Collateral awareness
Collateral has been placed under the microscope in recent months. ETF investors are trying to find out more about what they are buying, and as they burrow into the fine print, many have been surprised to discover that the collateral backing their FTSE 100 fund is, for example, actually made up of Japanese equities.


However, there is no requirement for a fund’s collateral to match the assets of the index it tracks. As a result, there may well be a mismatch between an investor’s desired position and their actual exposure. Concerns have also surfaced that investment banks – the main providers of synthetic ETFs – might use lower quality assets for ETF collateral.


It comes as little surprise that in July last year the Committee of European Securities Regulators (Cesr), now known as the European Securities and Markets Authority (Esma), said ETF providers should improve the quality of information about collateral on their websites.


Providers have responded to the regulator’s demand. Credit Suisse, Europe’s fourth largest ETF provider with assets of more than $15bn, launched a range of swap-based ETFs in September providing full daily disclosure on all collateral holdings. The firm also committed to making sure the collateral value matches that of the indices the funds track. As a result, counterparty risk only arises from intraday differences between changes in the index and the fund’s holdings.


 “We are going to move in the direction of more transparency,” said Dan Draper, global head of Credit Suisse ETFs. “We want the same quality, transparency and level of trust that you get from physically replicated funds.” Draper said it was essential for investors to ask questions of swap-based providers to find out their counterparty exposure, and how often it was marked to market.


The firm’s website is open to any investor seeking to find out the type of collateral posted against an ETF. Credit Suisse holds blue-chip European equities as collateral, drawing from the Eurostoxx 600. In practice, around 94% of the collateral is in the top 200 companies in the index. The firm resets the swap daily, at the end of each trading day, meaning it is marked to market and any increase in value since the last reset is paid to the fund.

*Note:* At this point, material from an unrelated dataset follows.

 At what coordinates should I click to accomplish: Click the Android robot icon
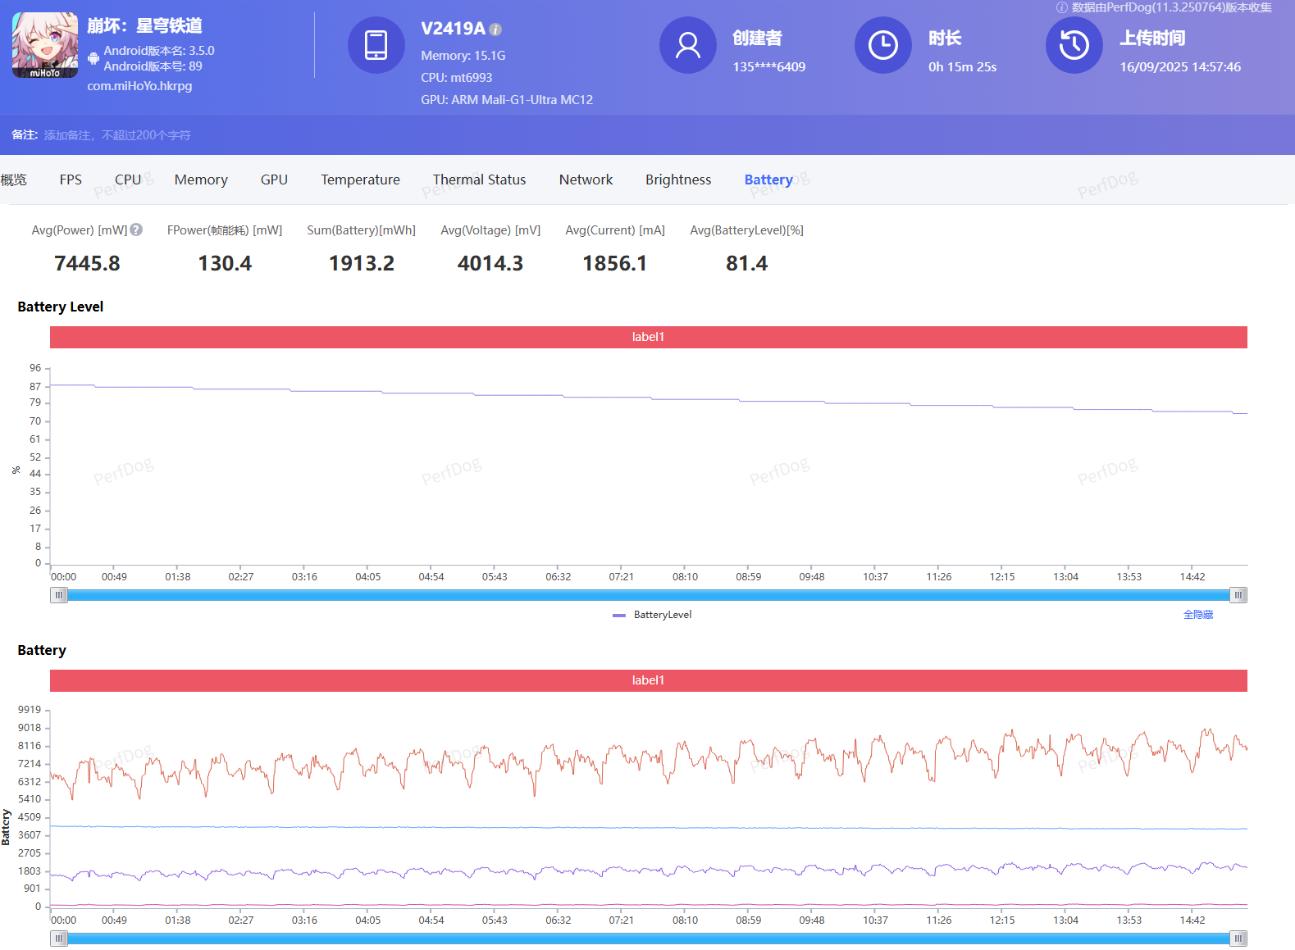93,58
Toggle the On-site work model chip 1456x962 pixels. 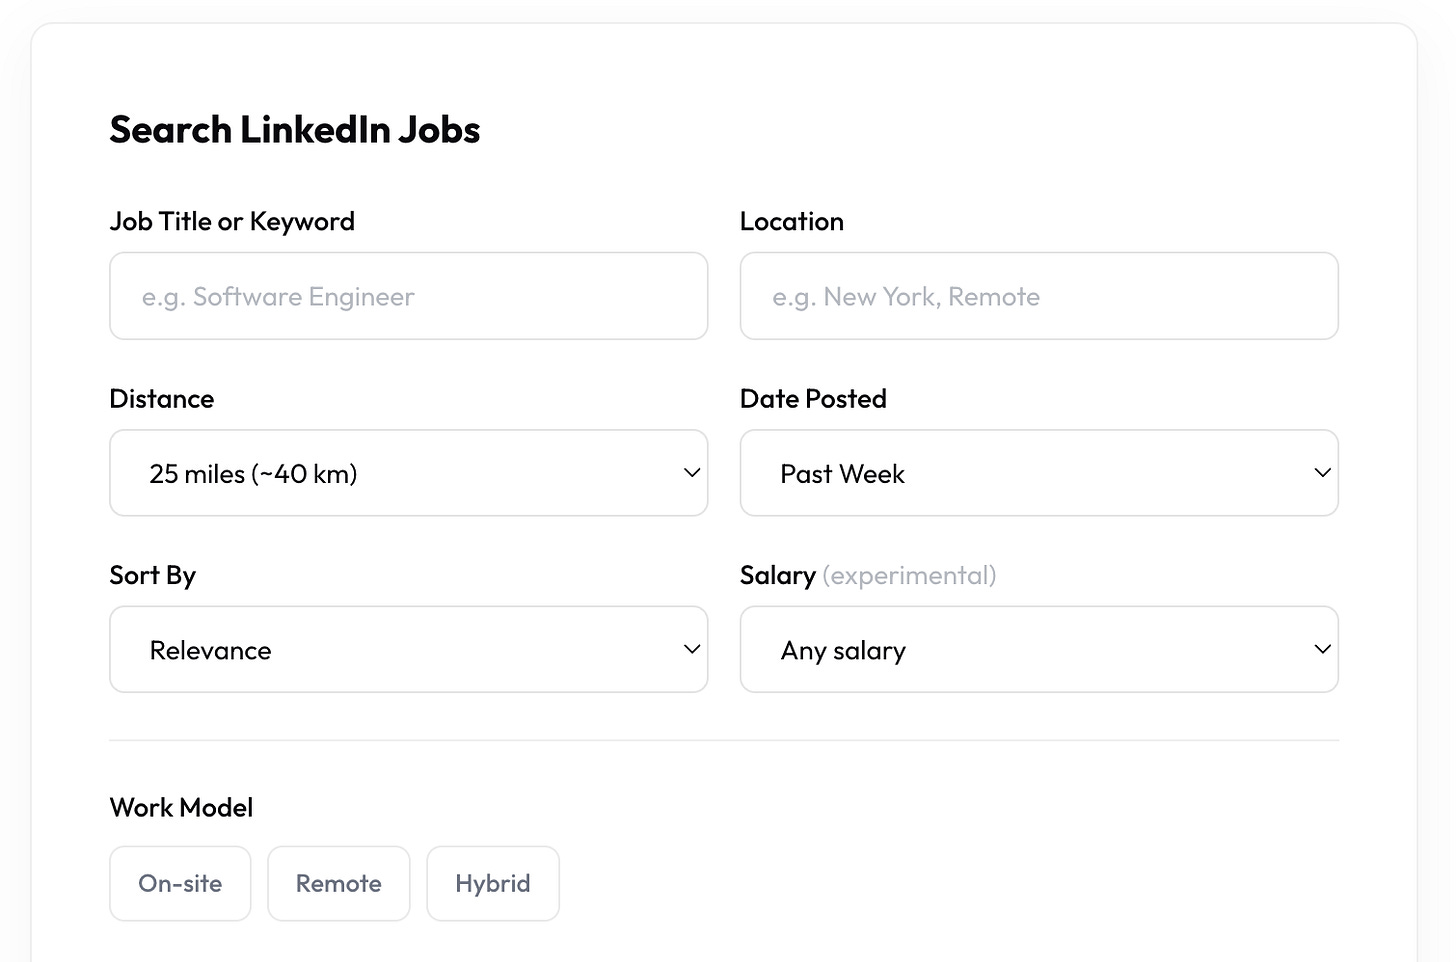tap(180, 883)
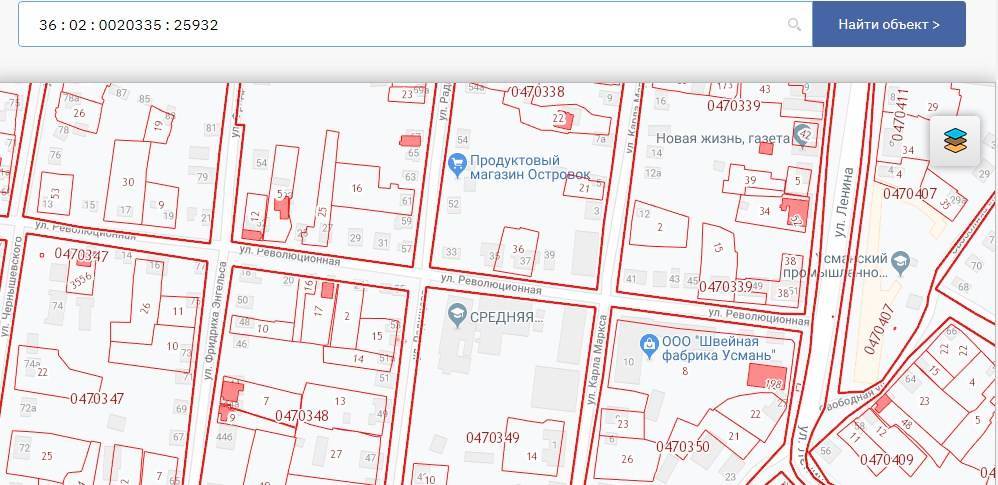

Deutsche Bank followed Credit Suisse’s example in December with a similar undertaking to provide daily updates of collateral and swap exposures for its ETFs. Investors in db x-trackers can go online to access the most up-to-date details on the size of their net swap exposure as a percentage of net asset value on a specific ETF. They can also find out the make-up of the collateral used to minimise net counterparty risk exposure.


“Although we have long provided collateral and ‘substitute basket’ information upon request from our clients, we are now publishing this information online on a daily basis,” said Thorsten Michalik, global head of db x-trackers.